How do ionization energy and electron affinity determine whether atoms of elements will combine to form ionic compounds?

1 Answer
Dec 29, 2015

Answer:

To quote my trusty copy of Whitten's General Chemistry, Third Edition: "ionic bonding occurs most easily when elements that have low ionisation energies (metals) react with elements having high electronegativities and high electron affinities (nonmetals)."

Explanation:

Let us consider the definitions of ionisation energy and electron affinity for a moment.

  • (First) ionisation energy - The minimum amount of energy required to remove the most loosely bound electron from an isolated gaseous atom to form an ion with a #"1+"# charge.

  • Electron affinity - The amount of energy absorbed when an electron is added to an isolated gaseous atom to form an ion with a #"1-"# charge.

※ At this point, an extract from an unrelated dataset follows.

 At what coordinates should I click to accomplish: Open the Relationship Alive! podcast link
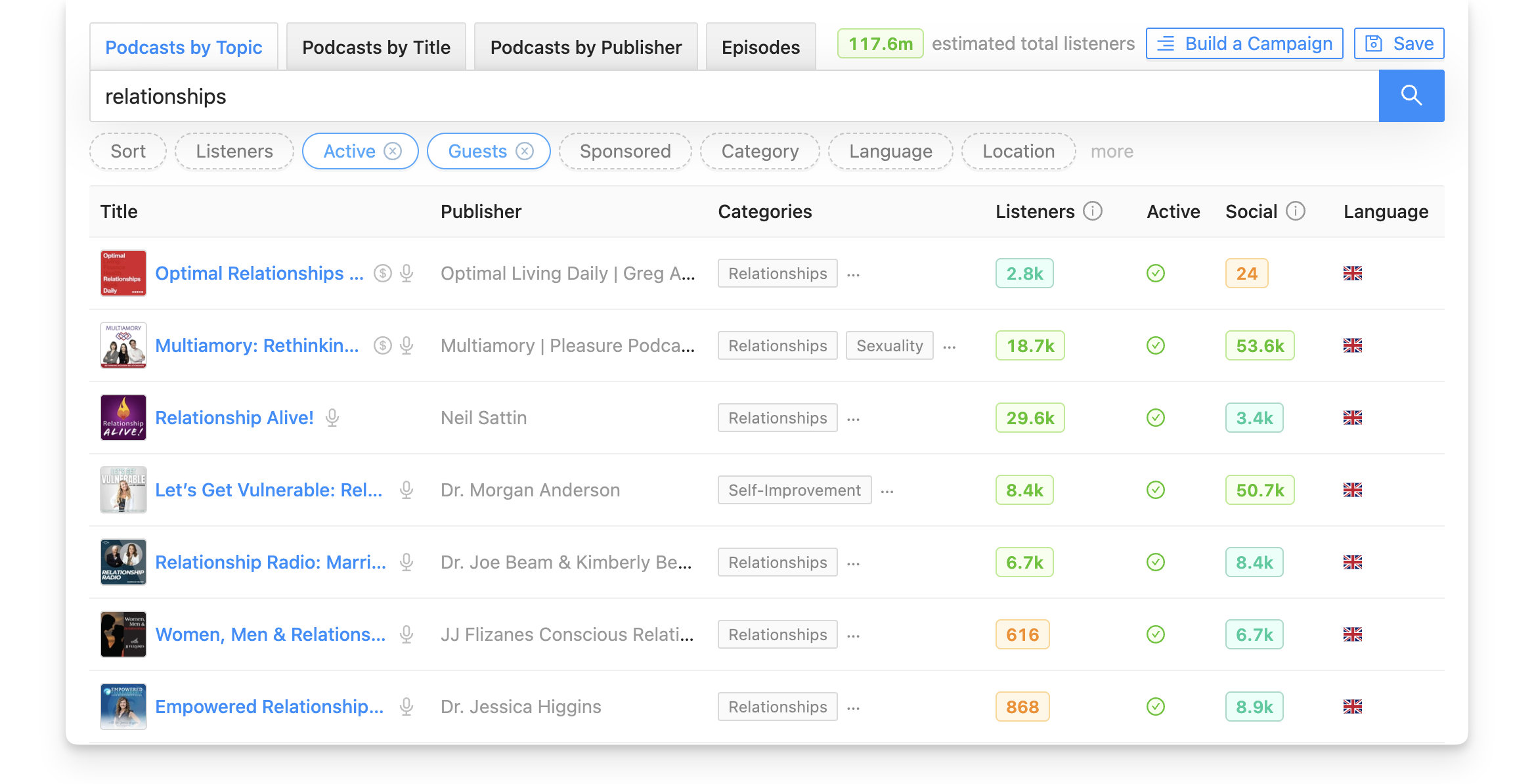pyautogui.click(x=234, y=418)
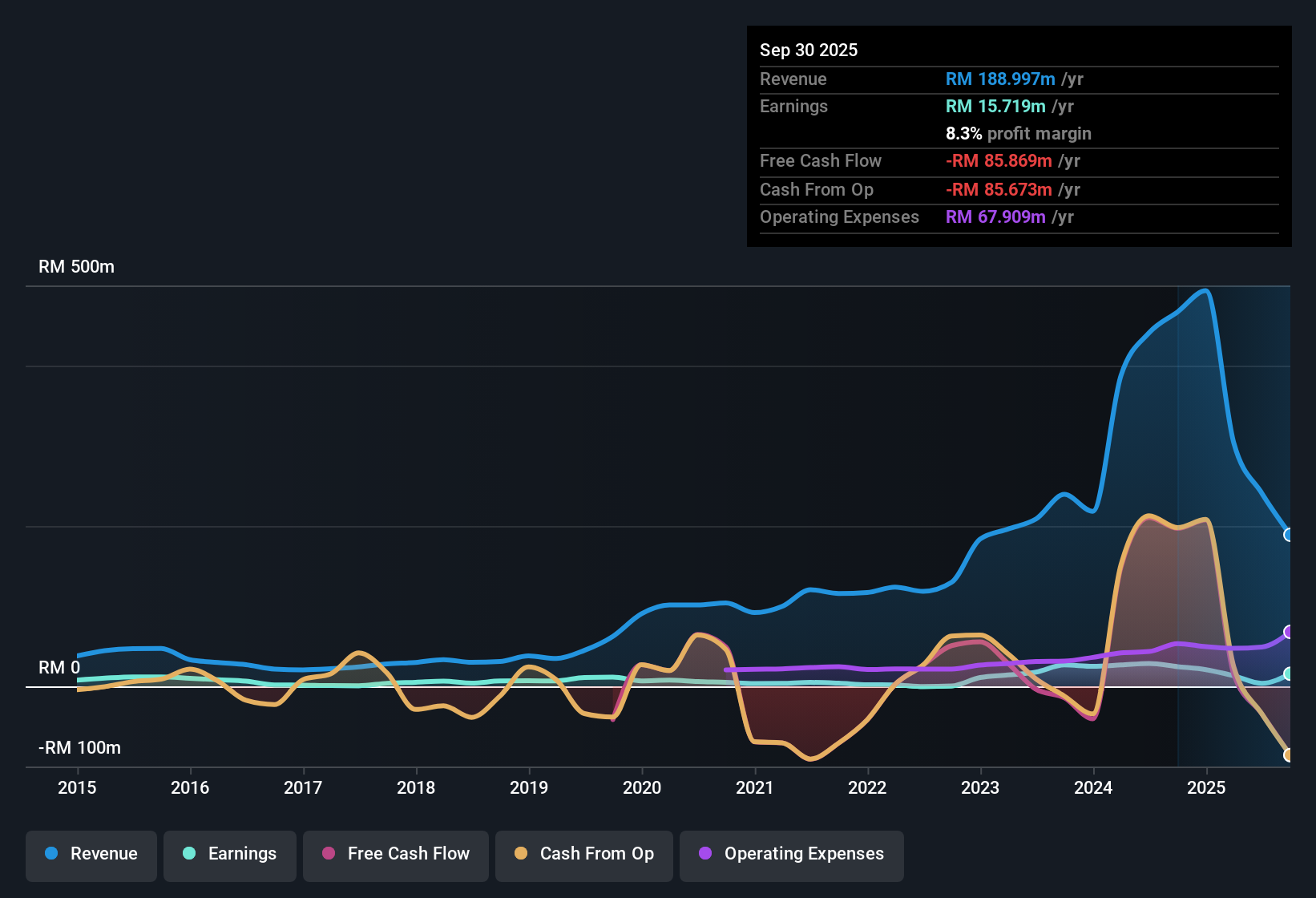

Note, then, that these two values (which are constants for each element) are NOT simply reverses of each other :

  • #"EF"_1"( reversed ) : ""X" ^+(g) + e^(-) -> "X"(g)#

  • #"EA: " "X"(g) + e^(-) -> "X" ^(-) (g)#

This demonstrates that first ionisation energy determines the tendency of an atom to loose its most loosely bound electron to become a #"1+"# ion; on the other hand, electron affinity is the tendency for electrons to be taken in by an atom, and for that atom to become a #"1-"# ion. The greatest stability is achieved when electron affinity is negative, since this would refer to the atom liberating energy when the electron is added: things are most stable when they harbour the least energy possible.

Thus, a low first ionisation energy means that very little energy is required to remove that electron from the atom, and so means that the atom forms its #"1+"# cation quite readily. A high electron affinity, where "high" refers only to the magnitude of the number, and not its sign, means that the atom is more inclined to taken in an electron to become a #"1-"# anion.

Thus, it is now easy to see how ionisation energy and electron affinity affect the likelihood of ionic bonding taking place, by having an impact on the tendency of cation and anion formation.